Par - publié le 08 mars 2007 à 04h04 ,
MAJ le 24 septembre 2009 à 18h29 - 2 commentaire(s)
Après Alejandro González Inárritu, Sofia Coppola et prochainement Gaspar Noé, c'est au tour de trois autres cinéastes de faire leur lost in translation et de se perdre à Tokyo. Le génial Michel Gondry (La science des rêves), le trop rare Leos Carax (Les amants du pont neuf) et le subversif Bong Joon-Ho (The Host) s'attaquent à un tryptique provisoirement intitulé Tokyo dans lequel les cinéastes succomberont aux charmes de la cité nippone pour révéler ses beaux mystères.

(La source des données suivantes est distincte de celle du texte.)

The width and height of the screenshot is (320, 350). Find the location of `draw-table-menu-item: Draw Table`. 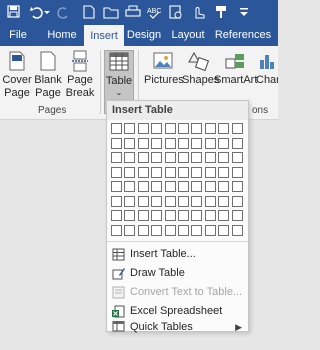

draw-table-menu-item: Draw Table is located at coordinates (178, 274).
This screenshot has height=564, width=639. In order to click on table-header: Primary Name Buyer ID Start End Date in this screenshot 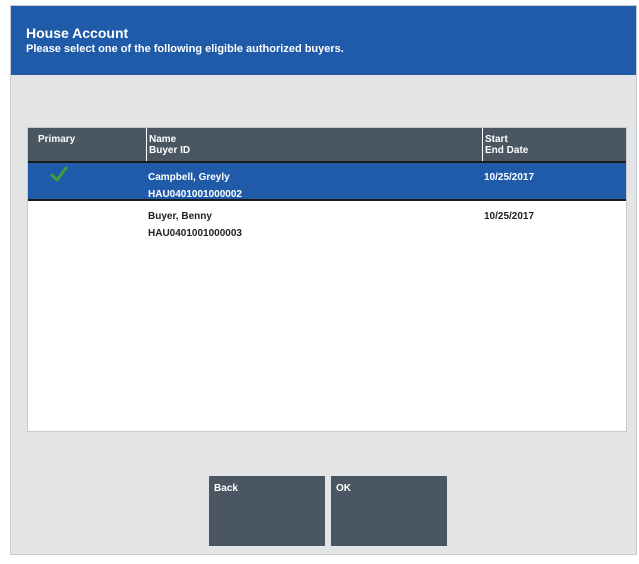, I will do `click(327, 144)`.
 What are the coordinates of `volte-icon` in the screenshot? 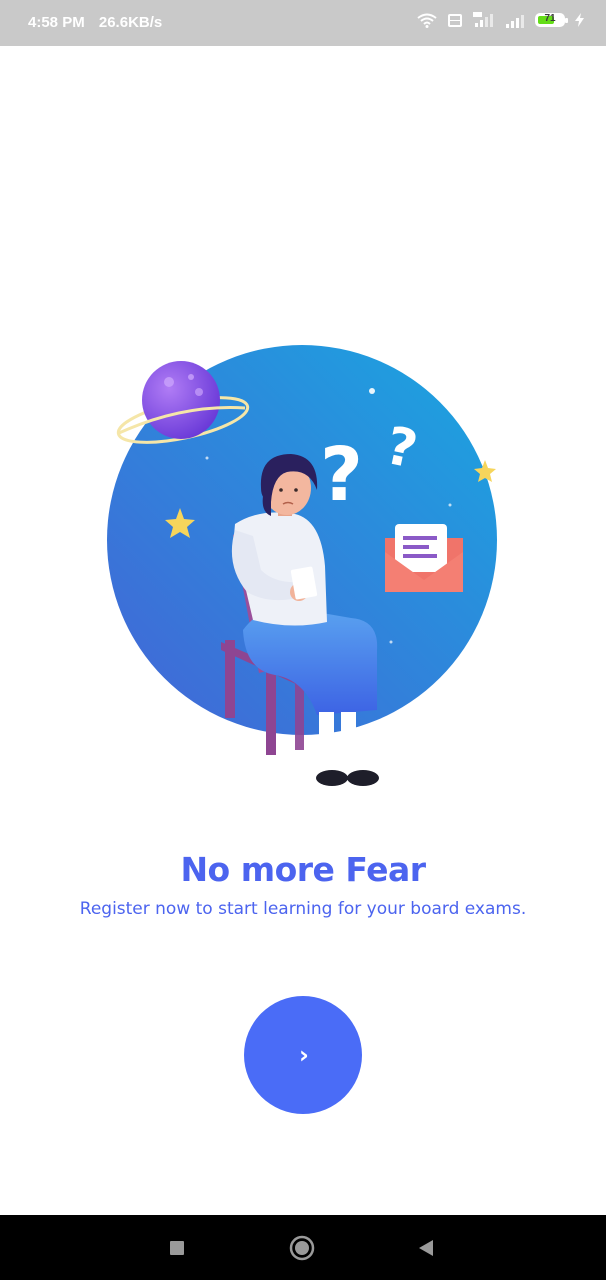 It's located at (455, 20).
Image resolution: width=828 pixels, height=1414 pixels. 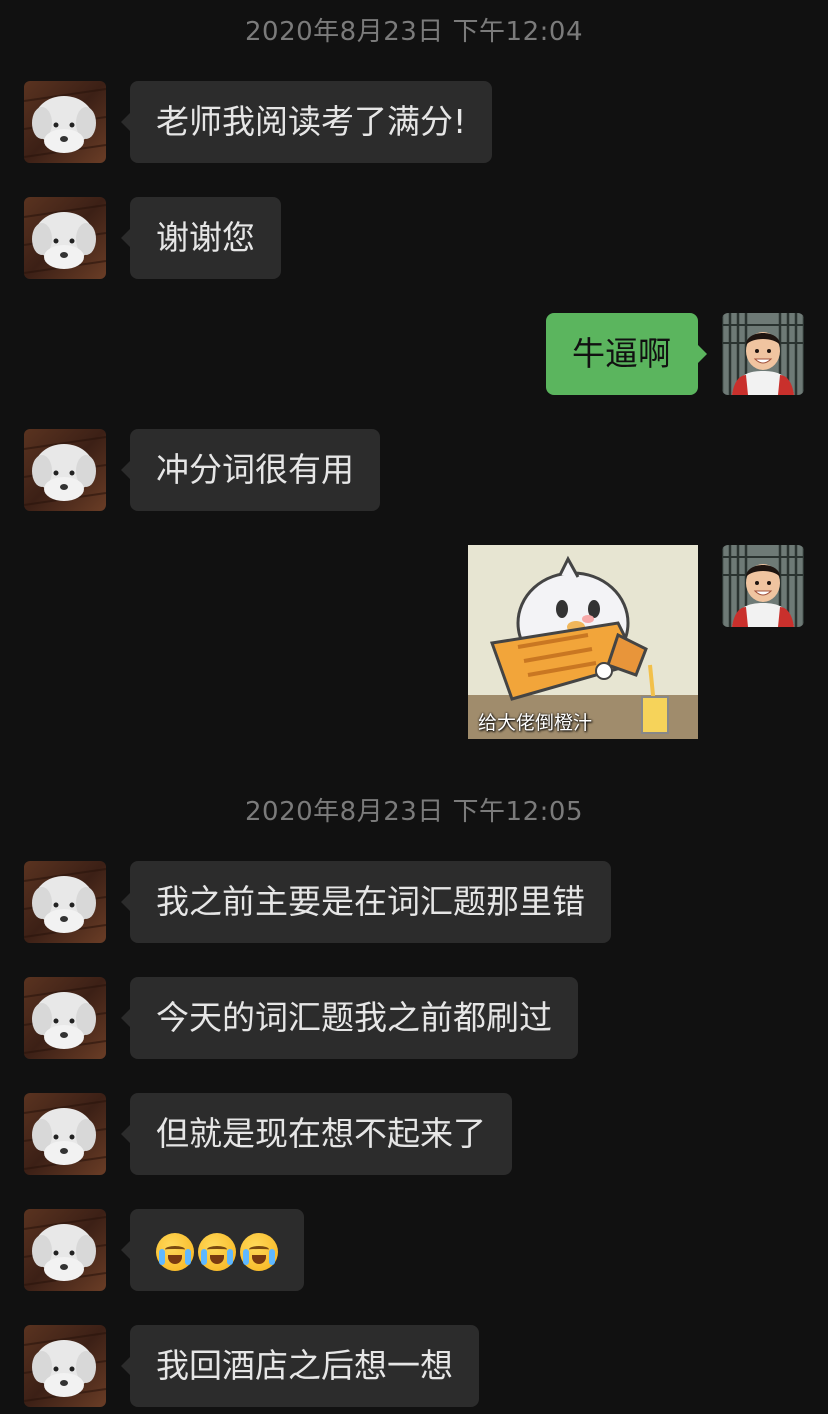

Si, certes, l'exercice du tryptique est souvent synonyme d'inégalité (se souvenir d'Eros et du segment La main de Wong Kar-Wai qui supplantait les deux autres), il faut reconnaître que Tokyo, titre provisoire, a de l'allure avec trois cinéastes (deux français et un sud-coréen) totalement différents et follement inventifs. Si on est heureux pour les choix pas forcément évidents de Gondry et Bong Joon-Ho, réjouissons-nous aussi, surtout, de la présence du grand Leos Carax, le plus torturé des réalisateurs français, que l'on avait laissé il y a presque huit ans avec Pola X (Pierre ou les ambiguïtés pour les intimes). Si le contenu - singulier, cela va de soi - des segments de Gondry et Carax demeure inconnu, celui de Bong Joon-Ho s'articulera autour de la relation complexe entre un Japonais et sa femme. Les réalisateurs ont la possibilité de filmer tous les recoins de la ville tant qu'ils font de la pub pour celle-ci. Les trois courts devraient être tournés entre juillet et août dans la métropole anonyme. Gageons un haïku aussi précieux que celui de mademoiselle Coppola.